7 responses to “Analyst Quiz Part II

  1. I didn’t get a chance to leave a comment on Part 1, but I stand by my decision that he should exit that short position in gold and either exit gold completely or buy a small portion, roughly equal what his position was in treasury bonds (if he has any).

    My reasoning is that gold, as mentioned in previous comments, is an extremely misunderstood and odd precious metal. Gold does have commercial uses, beyond being “precious” and a “store” of value, so it’s not a completely useless, pretty rock – so it will always be worth something. But at least in this day and age, gold is the store of value for hardcore libertarians and paranoid conspiracy theorists, as most countries have left the Gold Standard a long time ago (including the US). So it seems to be that conservatives push pressure on the store of gold value much the same way momentum investors push the price of Facebook to absurd P/E ratios.

    What this all means is that in spite of the irrationality in the price movement of gold (regardless of it’s inherent use and value as a metal), we do know that there are correlations between the macroeconomic environments and the price of gold.
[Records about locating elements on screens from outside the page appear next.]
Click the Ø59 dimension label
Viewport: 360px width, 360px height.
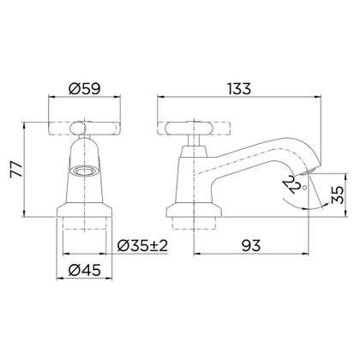(85, 89)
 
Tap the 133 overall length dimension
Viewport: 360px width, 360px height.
(239, 89)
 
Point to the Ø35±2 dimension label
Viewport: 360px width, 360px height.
(142, 246)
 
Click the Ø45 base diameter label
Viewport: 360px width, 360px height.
(85, 270)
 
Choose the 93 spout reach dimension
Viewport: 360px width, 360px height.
(251, 246)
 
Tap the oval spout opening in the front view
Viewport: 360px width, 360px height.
(84, 171)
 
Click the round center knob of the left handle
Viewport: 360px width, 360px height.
(77, 128)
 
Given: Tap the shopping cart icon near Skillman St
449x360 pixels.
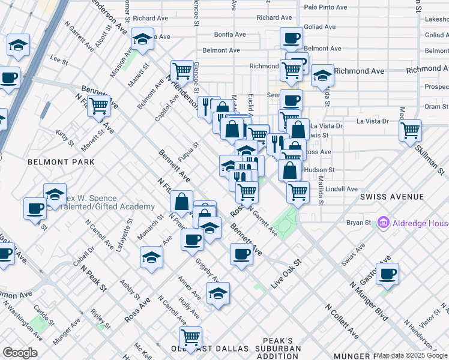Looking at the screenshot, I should (410, 130).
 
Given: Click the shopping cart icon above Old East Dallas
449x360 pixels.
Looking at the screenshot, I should (191, 337).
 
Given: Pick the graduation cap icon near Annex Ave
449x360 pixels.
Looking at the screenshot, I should (217, 294).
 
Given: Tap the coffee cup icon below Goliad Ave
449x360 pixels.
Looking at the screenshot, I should (292, 38).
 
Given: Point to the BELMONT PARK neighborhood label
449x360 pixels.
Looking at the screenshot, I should (61, 162).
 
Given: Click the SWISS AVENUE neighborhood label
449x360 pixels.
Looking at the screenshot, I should (392, 197).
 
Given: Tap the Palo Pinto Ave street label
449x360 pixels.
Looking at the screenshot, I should (325, 8).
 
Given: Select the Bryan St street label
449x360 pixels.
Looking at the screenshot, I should (359, 223).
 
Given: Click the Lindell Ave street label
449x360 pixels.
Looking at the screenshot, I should (342, 189).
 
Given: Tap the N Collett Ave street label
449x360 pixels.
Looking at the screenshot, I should (342, 322).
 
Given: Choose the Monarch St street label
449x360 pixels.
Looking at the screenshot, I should (152, 226).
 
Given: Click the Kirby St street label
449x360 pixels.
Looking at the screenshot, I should (64, 137).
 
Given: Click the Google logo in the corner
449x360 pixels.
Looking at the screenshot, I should (20, 353).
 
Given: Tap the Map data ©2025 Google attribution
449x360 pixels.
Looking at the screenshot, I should (412, 355).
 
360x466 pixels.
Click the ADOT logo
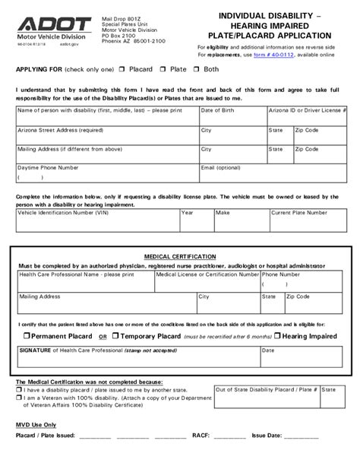46,25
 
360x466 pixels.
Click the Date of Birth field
232,116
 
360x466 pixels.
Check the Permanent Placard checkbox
26,335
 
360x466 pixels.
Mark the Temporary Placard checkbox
115,335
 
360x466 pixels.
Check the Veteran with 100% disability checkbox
19,398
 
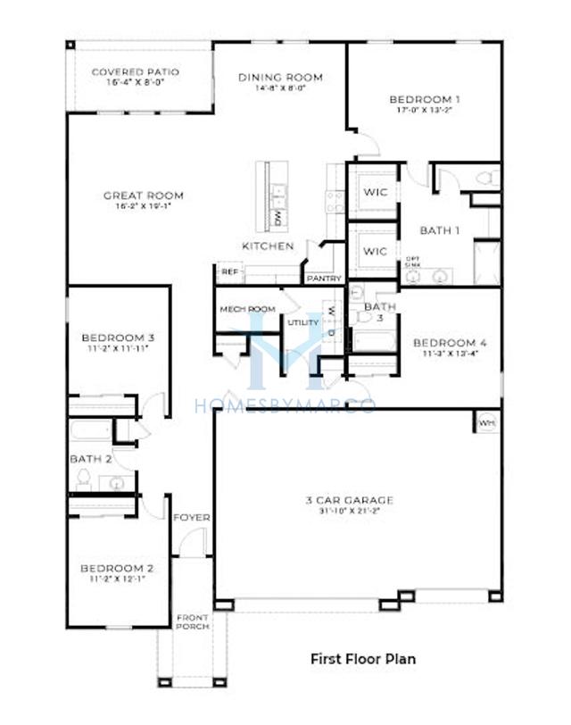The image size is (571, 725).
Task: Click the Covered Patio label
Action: [x=136, y=72]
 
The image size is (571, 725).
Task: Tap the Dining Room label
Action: [x=280, y=78]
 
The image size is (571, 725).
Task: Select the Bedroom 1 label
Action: [x=425, y=99]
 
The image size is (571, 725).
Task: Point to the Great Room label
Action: [x=143, y=196]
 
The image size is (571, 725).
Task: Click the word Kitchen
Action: [x=268, y=246]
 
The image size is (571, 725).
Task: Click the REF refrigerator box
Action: [x=229, y=271]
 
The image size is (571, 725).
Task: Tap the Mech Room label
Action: [x=247, y=310]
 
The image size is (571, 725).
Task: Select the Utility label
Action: [x=303, y=322]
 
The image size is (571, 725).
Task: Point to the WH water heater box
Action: [x=486, y=422]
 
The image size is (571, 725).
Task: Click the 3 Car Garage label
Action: [x=356, y=501]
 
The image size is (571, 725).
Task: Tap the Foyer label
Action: [x=191, y=518]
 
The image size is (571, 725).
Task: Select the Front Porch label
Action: [x=192, y=622]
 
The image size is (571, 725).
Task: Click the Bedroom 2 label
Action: [x=117, y=569]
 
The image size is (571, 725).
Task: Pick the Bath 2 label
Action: [x=90, y=459]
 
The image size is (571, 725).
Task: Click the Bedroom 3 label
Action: [x=118, y=338]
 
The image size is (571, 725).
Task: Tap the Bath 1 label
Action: [x=440, y=230]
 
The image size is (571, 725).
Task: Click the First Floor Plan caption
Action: [x=362, y=660]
The two biggest macro factors right now that are driving down prices are the collapse in China, and more specifically the corresponding tanking of the value of the dollar leads to investors to trust in more traditional currencies than fiat – and thus gold rises when the dollar falls.

    The real issue is we don’t know how long these correlations will last – more specifically the dropping dollar along with the Chinese economy (or I guess the dollar dropping and gold rising).

    • Do central banks own more gold than “Libertarians?”
      Why does the Fed own 8,000 tonnes of gold? Why does China’s CB buy gold? Are there Libertarians in the Chinese Communist Party?

      Why do ALL fiat currencies throughout history (over a 100 year time-frame) collapse to zero? Fiat Currencies Should money be a store of value? Why?

  2. If he wants to save face and not cover his losing gold position, I would suggest being long the Yen/Euro against the $USD, to neutralise the bet.

    I would then scour through the list of listed miners to find the miner with lowest AISC, and lowest ev/reserve ratio. This will give outsized exposure to a rising gold price, in the event that his gold short position is incorrect. the moner can be owned ona simple business cycle basis, that is, miners have gotten religion on driving for ROIC and cashflows, and are still on average 70% of their 5 year highs. A turn in Fed policy, because of the rapid unwind that is occurring in HY, spreading quickly to European financials will cause investors to revisit hard assets and emerging markets that have been so devastated by the global tightening that ensued since the Fed bagen to taper. Acquisition of high quality EM franchsies would also make sense if you can get the valuations to work. There is also still money to be made on the short side from VRX-like models, i.e. privte equity business masquerarding in the public domains, using cheap debt to make acquisitions to drive nominal sales sales growth. Examples would include TDG and SBAC, which are only now starting to break…. and if all of the above fails… just cover the gold short.

  3. If gold rises above $2,000 or so (a relatively small move) wouldn’t high ASIC miners do better?

    • True, but as a hedge on the short gold position which Ackman has, the low cost miner should generate better cashflows through the cycle, for a given gold price. An all in bet on a rising gold price I think, is a different trade than the one Ackman is trying to structure around his short gold position, in my view.

  4. You’d want to be looking up gold miners at deeply depressed prices who have optionality on their resources and good balance sheets and future access to credit and low costs while they wait for prices to go hyperbolic in response to a panic.

    • So Novagold (NG) might be one developer to look at. However, if interest rates move up as fast or faster than the price of gold, then the cost of capital will temper future returns. It ain’t easy so you have to diversify, but tough businesses require the best managements while Coke and Paychex (figuratively speaking) only need monkeys to run those businesses.